La predisposizione delle informative
A livello documentale, una volta individuate le categorie di trattamento effettuate, non si potrà prescindere dal predisporre un adeguato sistema di informative con cui l’Associazione dovrà comunicare i propri associati, utenti, dipendenti, volontari e fornitori o collaboratori esterni del tipo di trattamento che l’Associazione effettua, delle finalità perseguite, delle modalità con cui viene posto in essere il trattamento, del periodo di conservazione dei dati (si badi bene, i dati personali raccolti non possono essere tenuti per sempre!), oltre che dei diritti che ogni interessato può vantare nei confronti della stessa associazione.
 La redazione delle Autorizzazioni al trattamento e delle Nomine a Responsabile
Ci sarà, poi, da predisporre le autorizzazioni al trattamento da consegnare ai dipendenti e/o volontari che materialmente effettuano le attività di trattamento e da individuare e nominare Responsabili Esterni tutti quei soggetti, appunto, esterni all’associazione (ad es. il commercialista, il consulente del lavoro, il tecnico informatico, il fornitore di server o gestionali ecc.) che trattano dati personali per conto dell’ente del terzo settore.
L’adozione di nuove procedure aziendali
Il nuovo sistema privacy impone, infine, l’adozione di una serie di cautele a livello operativo.
Sarà quindi indispensabile anche per l’ente no profit adottare delle nuove procedure maggiormente rispettose della riservatezza del dato trattato.
Senza procedere ad un esame delle singole procedure adottabili, anche mediante l’adozione di un Modello Organizzativo di Gestione che le ricomprenda, c.d.
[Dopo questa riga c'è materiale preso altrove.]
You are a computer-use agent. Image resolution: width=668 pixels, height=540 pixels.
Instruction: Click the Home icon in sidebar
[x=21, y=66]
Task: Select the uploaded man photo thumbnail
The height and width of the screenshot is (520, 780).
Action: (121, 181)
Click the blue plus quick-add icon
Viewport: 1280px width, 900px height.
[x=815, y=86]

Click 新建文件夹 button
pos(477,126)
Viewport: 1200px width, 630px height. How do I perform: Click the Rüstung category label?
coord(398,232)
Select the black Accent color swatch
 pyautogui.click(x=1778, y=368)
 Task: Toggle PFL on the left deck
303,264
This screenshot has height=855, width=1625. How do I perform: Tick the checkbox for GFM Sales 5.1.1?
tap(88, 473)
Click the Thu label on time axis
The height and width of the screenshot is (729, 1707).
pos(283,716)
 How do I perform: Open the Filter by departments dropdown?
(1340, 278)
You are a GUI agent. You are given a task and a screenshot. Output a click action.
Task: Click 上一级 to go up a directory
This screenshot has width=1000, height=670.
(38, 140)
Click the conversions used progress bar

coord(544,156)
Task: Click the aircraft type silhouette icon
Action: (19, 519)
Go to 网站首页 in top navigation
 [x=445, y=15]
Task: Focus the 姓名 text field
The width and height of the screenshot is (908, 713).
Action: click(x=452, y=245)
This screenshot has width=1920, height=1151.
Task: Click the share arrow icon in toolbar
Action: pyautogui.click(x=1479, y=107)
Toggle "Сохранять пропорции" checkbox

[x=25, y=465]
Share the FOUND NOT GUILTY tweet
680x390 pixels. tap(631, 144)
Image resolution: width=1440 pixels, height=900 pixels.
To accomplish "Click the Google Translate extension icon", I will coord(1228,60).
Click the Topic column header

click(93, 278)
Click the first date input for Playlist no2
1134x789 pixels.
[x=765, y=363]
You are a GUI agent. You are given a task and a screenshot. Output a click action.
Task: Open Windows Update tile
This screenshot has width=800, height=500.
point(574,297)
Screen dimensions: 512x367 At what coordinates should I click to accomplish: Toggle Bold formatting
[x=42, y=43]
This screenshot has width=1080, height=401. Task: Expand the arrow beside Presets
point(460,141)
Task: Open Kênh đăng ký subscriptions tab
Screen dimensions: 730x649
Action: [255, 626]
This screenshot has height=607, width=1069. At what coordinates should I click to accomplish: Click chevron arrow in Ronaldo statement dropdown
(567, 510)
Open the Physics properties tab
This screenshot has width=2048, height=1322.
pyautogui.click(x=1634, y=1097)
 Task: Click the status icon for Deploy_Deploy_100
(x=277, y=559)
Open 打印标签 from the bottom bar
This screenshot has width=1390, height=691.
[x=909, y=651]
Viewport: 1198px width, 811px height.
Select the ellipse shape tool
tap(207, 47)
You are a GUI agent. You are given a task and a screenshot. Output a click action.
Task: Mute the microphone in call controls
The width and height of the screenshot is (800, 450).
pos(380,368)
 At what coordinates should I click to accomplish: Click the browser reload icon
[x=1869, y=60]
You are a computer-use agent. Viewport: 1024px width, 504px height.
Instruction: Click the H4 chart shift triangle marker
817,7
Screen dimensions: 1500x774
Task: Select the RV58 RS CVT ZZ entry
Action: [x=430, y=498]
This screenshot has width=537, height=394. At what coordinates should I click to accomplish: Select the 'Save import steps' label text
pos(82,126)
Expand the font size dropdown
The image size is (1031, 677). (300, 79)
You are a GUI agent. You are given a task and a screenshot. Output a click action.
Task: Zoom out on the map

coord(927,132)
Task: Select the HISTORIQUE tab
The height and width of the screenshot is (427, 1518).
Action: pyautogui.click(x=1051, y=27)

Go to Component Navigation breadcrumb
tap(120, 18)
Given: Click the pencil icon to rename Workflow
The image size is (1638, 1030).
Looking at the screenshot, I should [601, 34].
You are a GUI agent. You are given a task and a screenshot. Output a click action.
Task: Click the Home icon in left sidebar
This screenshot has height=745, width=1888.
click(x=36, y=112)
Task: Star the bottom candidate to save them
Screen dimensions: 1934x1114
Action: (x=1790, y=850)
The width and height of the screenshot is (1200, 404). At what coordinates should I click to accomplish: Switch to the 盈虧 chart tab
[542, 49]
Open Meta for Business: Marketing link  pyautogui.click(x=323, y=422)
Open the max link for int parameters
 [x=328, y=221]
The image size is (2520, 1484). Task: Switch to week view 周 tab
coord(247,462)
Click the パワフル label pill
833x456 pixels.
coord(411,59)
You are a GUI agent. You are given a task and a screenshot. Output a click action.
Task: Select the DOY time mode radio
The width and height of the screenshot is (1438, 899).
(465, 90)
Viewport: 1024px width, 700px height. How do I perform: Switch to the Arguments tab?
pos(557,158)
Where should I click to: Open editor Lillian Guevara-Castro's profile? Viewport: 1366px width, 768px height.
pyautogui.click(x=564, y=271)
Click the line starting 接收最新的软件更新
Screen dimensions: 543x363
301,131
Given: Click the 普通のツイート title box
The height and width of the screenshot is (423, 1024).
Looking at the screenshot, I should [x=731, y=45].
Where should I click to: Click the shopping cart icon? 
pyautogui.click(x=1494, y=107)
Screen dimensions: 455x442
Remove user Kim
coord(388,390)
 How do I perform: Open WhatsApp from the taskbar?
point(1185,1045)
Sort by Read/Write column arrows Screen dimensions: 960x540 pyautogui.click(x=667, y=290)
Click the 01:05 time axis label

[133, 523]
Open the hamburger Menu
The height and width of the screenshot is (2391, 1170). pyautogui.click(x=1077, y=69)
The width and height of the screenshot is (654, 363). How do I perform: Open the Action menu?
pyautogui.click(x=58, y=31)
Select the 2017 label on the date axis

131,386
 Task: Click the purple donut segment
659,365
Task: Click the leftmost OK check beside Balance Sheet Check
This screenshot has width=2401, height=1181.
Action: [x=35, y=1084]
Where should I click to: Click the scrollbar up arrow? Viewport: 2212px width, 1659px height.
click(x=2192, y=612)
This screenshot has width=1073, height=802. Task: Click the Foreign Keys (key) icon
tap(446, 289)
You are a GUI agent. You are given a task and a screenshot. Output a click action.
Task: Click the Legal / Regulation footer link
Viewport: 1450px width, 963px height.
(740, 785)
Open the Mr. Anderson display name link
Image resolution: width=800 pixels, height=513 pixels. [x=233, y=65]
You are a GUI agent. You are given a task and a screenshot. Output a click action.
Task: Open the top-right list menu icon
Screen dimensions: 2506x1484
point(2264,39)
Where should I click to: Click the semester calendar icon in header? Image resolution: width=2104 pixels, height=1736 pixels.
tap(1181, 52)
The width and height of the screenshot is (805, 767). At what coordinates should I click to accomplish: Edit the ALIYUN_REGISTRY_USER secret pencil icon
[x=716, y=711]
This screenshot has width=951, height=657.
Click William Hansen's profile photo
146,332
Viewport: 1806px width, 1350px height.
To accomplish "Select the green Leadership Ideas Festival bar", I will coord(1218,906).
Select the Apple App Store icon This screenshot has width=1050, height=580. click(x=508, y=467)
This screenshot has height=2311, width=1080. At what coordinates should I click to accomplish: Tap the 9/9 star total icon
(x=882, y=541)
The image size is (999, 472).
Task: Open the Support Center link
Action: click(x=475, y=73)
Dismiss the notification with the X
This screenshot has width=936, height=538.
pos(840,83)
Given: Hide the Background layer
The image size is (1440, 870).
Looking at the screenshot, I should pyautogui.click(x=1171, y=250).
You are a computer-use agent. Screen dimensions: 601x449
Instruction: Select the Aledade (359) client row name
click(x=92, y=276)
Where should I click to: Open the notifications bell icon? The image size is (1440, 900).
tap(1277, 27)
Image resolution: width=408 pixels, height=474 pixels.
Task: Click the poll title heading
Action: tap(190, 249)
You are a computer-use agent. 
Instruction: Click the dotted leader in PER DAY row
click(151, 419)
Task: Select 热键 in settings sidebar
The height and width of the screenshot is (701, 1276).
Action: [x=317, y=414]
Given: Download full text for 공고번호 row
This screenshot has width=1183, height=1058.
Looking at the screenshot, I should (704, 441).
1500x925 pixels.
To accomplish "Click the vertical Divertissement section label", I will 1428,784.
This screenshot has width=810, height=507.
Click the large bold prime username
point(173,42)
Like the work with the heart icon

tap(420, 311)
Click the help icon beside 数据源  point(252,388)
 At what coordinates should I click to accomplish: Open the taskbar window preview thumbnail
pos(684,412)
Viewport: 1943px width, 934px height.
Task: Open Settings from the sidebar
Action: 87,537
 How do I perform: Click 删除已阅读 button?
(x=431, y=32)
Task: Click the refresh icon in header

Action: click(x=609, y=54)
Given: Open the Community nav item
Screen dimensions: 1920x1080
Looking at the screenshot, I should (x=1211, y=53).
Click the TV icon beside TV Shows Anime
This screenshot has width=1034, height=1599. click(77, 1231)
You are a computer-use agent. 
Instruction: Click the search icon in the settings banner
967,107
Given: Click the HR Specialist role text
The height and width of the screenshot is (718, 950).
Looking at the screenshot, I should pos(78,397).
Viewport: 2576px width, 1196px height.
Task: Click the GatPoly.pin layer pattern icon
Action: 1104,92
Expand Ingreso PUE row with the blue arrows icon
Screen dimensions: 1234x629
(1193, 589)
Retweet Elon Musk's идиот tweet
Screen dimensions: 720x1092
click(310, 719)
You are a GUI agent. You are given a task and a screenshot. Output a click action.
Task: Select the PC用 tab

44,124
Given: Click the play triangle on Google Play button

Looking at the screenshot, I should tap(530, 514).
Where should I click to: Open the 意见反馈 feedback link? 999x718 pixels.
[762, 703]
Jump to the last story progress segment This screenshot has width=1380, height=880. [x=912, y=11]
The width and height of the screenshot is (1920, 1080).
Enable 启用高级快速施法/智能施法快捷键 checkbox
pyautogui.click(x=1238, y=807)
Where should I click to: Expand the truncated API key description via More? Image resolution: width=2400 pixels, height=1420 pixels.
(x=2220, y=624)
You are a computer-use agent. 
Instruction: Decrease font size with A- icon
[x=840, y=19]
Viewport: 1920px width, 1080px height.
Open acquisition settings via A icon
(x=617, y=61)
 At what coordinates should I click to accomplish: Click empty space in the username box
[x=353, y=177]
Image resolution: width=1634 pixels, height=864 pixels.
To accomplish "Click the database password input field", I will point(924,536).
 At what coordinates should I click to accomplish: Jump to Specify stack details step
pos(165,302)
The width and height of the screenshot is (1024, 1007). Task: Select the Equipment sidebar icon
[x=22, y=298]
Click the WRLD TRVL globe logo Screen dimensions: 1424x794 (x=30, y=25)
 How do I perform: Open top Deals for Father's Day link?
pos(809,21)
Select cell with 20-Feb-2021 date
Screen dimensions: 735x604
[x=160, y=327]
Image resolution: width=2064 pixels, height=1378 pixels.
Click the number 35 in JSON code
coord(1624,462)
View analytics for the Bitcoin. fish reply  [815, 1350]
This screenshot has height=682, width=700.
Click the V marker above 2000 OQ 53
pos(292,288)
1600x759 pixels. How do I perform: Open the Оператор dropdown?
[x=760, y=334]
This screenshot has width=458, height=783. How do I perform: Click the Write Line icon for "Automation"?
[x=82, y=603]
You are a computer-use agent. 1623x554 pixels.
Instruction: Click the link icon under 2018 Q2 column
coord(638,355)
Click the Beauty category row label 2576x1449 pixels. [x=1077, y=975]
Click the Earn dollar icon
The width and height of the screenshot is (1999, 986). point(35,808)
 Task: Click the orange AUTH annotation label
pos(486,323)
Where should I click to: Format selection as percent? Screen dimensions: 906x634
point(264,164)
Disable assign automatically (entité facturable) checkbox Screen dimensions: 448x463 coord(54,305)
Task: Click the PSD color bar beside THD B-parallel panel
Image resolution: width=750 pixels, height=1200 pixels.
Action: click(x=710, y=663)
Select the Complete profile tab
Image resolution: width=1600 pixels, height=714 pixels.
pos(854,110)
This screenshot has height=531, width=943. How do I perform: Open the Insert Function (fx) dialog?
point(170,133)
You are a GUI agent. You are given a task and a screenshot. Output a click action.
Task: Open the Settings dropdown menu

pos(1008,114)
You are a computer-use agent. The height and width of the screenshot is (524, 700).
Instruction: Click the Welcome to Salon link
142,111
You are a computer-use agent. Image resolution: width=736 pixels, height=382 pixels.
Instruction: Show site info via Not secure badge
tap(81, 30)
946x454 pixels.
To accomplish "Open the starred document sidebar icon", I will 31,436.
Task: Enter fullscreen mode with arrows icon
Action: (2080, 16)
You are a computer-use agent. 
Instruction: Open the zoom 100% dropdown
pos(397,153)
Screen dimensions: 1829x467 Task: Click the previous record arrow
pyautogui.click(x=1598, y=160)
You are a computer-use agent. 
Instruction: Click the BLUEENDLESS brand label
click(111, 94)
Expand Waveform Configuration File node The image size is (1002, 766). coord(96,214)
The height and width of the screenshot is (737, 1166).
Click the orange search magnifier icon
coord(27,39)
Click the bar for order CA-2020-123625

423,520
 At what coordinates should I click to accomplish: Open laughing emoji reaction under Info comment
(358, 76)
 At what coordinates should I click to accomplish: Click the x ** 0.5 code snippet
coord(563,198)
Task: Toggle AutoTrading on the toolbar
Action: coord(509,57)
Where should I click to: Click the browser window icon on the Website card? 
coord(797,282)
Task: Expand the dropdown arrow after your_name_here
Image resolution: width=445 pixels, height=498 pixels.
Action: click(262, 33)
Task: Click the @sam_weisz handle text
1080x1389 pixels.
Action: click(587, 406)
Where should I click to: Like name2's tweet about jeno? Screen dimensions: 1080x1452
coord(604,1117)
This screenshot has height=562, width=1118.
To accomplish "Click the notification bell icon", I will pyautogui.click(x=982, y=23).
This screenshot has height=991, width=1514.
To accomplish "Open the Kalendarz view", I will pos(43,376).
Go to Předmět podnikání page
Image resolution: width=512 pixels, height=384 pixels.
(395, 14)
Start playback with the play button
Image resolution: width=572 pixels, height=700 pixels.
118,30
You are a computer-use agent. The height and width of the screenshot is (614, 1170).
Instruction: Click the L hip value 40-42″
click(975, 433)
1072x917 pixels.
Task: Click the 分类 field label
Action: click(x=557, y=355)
MOG Privacy – procedure che inevitabilmente non potranno e non dovranno essere standardizzate, ma adattate alla singola realtà dell’ente – preme spendere alcuni brevi cenni sulla procedura di Data Breach, che, più di altri aspetti, ha generato il panico tra gli operatori nazionali.

Per Data Breach si intende la violazione delle misure di sicurezza adottate che comporta la perdita, la distruzione, la modifica, la divulgazione o l’accesso non autorizzati di dati personali di cui è Titolare l’ente. In casi del genere, ai sensi dell’art. 33 del Regolamento Europeo 2016/679, l’associazione ha l’obbligo di informare, entro 72 ore dalla scoperta della violazione, l’Autorità di controllo, informandola del tipo di violazione, delle categorie di dati violati, del numero approssimativo di interessati coinvolti, dei dati di contatto del Responsabile della Protezione dei Dati o di altro soggetto incaricato dall’Associazione, delle probabili conseguenze che deriveranno dalla violazione e delle misure di sicurezza adottate per porre rimedio alla violazione medesima e per attenuarne le conseguenze negative.

Ad ogni modo, a prescindere dai singoli documenti da predisporre o dalle singole procedure e/o misure di sicurezza da adottare, è fondamentale comprendere ed attuare il c.d. principio dell’accountability che consiste nell’informazione e nella conseguente responsabilizzazione del Titolare del trattamento, vale a dire, per quanto qui maggiormente interessa, dell’Ente del Terzo Settore.
Ogni Titolare, poi, avrà una sorta di potere discrezionale per individuare le misure documentali, operative e informatiche da adottare sulla base dei propri mezzi a disposizione.
Ciò che è veramente fondamentale è quantomeno iniziare il processo di adeguamento alla normativa privacy, così da poter dimostrare in caso di controlli – che, pare, abbiano già avuto inizio – che l’ente si sta adeguando ed evitare l’applicazione delle sanzioni previste.